I wouldn't withhold any info from the vet. Even if the vet isn't hip to the RAW thing. 

Rick


----------



## PoodleRick (Mar 18, 2013)

Oh, and keep us posted.

Rick


----------



## Chagall's mom (Jan 9, 2010)

*CT Girl:* I'm sitting here in New Jersey worrying about Swizzle right along with you! Given where you live, ticks jump to mind as a possible cause of Swizzle's discomfort. When our former dog got Lyme's she suddenly presented with fever, stiffness, lameness. Don't recall if her pottying was off. I encourage you to be forthright with the vet. Nothing in a raw diet may be causal, but I would be candid anyway. What vaccine did Swizzle have, and how recently? Whether it's a GI issue, tick/insect caused or whatever, I want Swizzle 100% well pronto! Off to groom Chagall but I'll check back later to check in on Swizzle. Fingers crossed for a quick diagnosis of something easily remedied. Hugs!


----------



## Specman (Jun 14, 2012)

CT Girl: sharing your concern. I was very surprised to take a tick off one of my dogs last week. We had 2" of snow a couple of days before I found the tick!


----------



## janet6567 (Mar 11, 2014)

I do hope your sweet Swizzle is OK and it's nothing serious. Do let us know as soon as you find out. Saying a little prayer for him right now.


----------



## mlucesita (Mar 17, 2014)

CT girl i hope the vet can find out what it is bothering Swizzle and can start doing something to make her feel better. I know ticks are being terrible (i found 7 on Leeroy, but only 2 were attached) and i am keeping a closed eye on him. Because he was so young i couldn't do the preventive drops and I've been so scare of these ticks as Massachusetts is infested with them and I've heard of so nany cases of lyme snd other diseases. To help with the repelling i followed a natural recipe i found in this forum with essential oils and lemons. I have to give it some credit as of 7 ticks only two attached and only in the area he was not a fan of me spraying him (his belly). Please let us know what the vet says and how Swizzle keeps doing.


----------



## CT Girl (Nov 17, 2010)

Swizzle spent the day at the vet being observed and getting tests. He had a fever and was dehydrated so they shot him up with water. I did tell the vet that Swizzle had a raw meal when I brought him - I just did not say he is totally all on raw because I just didn't think of it. When I started to talk about his diet later she interrupted and said that this issue was not diet related. She did say his poop was a little hard (she did a rectal exam) but that was probably from the dehydration which was probably from the fever. They did the tick problem test and Swizzle does not have any tick born diseases. His blood test had two slightly elevated levels. His ALT was a little high at 131 but she says it is not a cause for concern unless it is 300-400 range. His GGT was very mildly elevated norm is 7 he was 8. His ALT is higher than it was about 2 weeks ago when he got his yearly blood test. I may take another blood test in a couple of weeks. Swizzle has antibiotics, Clavamox 62.5 mg and an anti inflammatory Rimadyl 25 mg both twice a day.
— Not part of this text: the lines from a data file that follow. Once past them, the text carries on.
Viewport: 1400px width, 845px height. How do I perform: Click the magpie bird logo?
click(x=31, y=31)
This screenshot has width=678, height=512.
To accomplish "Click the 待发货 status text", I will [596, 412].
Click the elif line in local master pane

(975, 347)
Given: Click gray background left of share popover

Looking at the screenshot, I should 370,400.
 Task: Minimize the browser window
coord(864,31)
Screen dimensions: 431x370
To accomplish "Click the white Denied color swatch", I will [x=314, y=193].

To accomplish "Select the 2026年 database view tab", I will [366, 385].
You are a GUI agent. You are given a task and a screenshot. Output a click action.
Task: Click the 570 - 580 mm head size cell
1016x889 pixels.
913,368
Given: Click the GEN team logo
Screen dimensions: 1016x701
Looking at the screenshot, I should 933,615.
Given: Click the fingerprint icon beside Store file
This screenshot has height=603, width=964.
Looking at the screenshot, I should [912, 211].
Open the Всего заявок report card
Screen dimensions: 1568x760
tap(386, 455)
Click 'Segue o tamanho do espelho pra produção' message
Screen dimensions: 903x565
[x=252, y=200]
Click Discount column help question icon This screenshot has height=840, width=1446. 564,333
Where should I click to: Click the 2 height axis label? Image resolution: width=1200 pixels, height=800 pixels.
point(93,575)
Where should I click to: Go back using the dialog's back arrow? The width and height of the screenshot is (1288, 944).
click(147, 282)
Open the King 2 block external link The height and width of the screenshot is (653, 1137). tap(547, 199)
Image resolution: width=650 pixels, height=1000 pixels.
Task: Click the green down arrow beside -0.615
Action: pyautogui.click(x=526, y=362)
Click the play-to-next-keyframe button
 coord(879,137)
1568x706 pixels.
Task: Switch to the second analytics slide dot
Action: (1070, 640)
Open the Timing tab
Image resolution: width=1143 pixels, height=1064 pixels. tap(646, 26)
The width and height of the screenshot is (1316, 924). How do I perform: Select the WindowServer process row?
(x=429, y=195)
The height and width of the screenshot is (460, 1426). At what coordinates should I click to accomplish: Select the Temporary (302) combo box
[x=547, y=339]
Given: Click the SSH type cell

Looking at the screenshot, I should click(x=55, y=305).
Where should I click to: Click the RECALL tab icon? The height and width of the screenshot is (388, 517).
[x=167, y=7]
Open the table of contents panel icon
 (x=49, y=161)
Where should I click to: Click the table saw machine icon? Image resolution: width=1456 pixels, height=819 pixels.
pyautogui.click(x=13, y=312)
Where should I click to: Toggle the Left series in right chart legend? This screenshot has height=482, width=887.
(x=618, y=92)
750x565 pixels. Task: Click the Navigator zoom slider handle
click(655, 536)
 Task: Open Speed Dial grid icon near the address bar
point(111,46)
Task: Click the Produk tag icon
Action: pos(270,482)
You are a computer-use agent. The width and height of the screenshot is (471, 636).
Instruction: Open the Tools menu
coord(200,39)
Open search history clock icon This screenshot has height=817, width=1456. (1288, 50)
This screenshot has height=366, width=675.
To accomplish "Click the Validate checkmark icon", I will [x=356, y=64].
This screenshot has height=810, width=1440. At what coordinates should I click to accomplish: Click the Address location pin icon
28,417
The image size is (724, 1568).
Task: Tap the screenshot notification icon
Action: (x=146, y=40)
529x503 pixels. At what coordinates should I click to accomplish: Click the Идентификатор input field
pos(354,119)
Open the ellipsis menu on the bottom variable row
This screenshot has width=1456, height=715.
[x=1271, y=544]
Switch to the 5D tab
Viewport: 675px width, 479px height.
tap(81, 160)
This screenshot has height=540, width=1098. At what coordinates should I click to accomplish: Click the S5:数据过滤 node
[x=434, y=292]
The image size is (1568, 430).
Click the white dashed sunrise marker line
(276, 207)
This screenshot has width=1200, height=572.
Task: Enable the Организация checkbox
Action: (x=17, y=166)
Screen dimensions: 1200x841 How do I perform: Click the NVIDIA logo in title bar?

Swizzle's back muscles were sore. She was unable to take a urine sample as he did not pee all day. I think because of that it us unlikely he has a bladder infection and the antibiotics should take care of it if he did. I still don't think we know the cause. She thinks he may have hurt his back jumping or something but I don't think that would cause a fever. If he did get hurt I don't think it was agility as we did not do a lot of jumps and they are only at 8 inches. We did a couple A frames but that is easy for Swizzle. I wonder if this was a reaction to the Bordetella shot he got 4/3?


----------



## Chagall's mom (Jan 9, 2010)

I am so glad to read your update. It's a relief to know he's getting the hydration and meds he seems to need to help him feel better and get well. Very vexing not to know the cause!


----------



## CT Girl (Nov 17, 2010)

Thank you Chagall's Mom. I was worried sick all day. He looked scary this morning. His tail was tucked between his legs, his back was roached and he wouldn't stop shaking. The fact that he wouldn't defecate and he wasn't following me made me fear for the worse. Now he is back to his cuddly self and except from the big bulge where he was injected with water he looks perfectly normal. I am worried that the cause is a mystery. It was an expensive day too, $368.00. I am mainly feeling relieved as I ran many horrible scenarios in my brain. I do wish I better understood the blood results, she explained but I simply did not absorb the information.


----------



## Chagall's mom (Jan 9, 2010)

CT Girl said:


> I do wish I better understood the blood results, she explained but I simply did not absorb the information.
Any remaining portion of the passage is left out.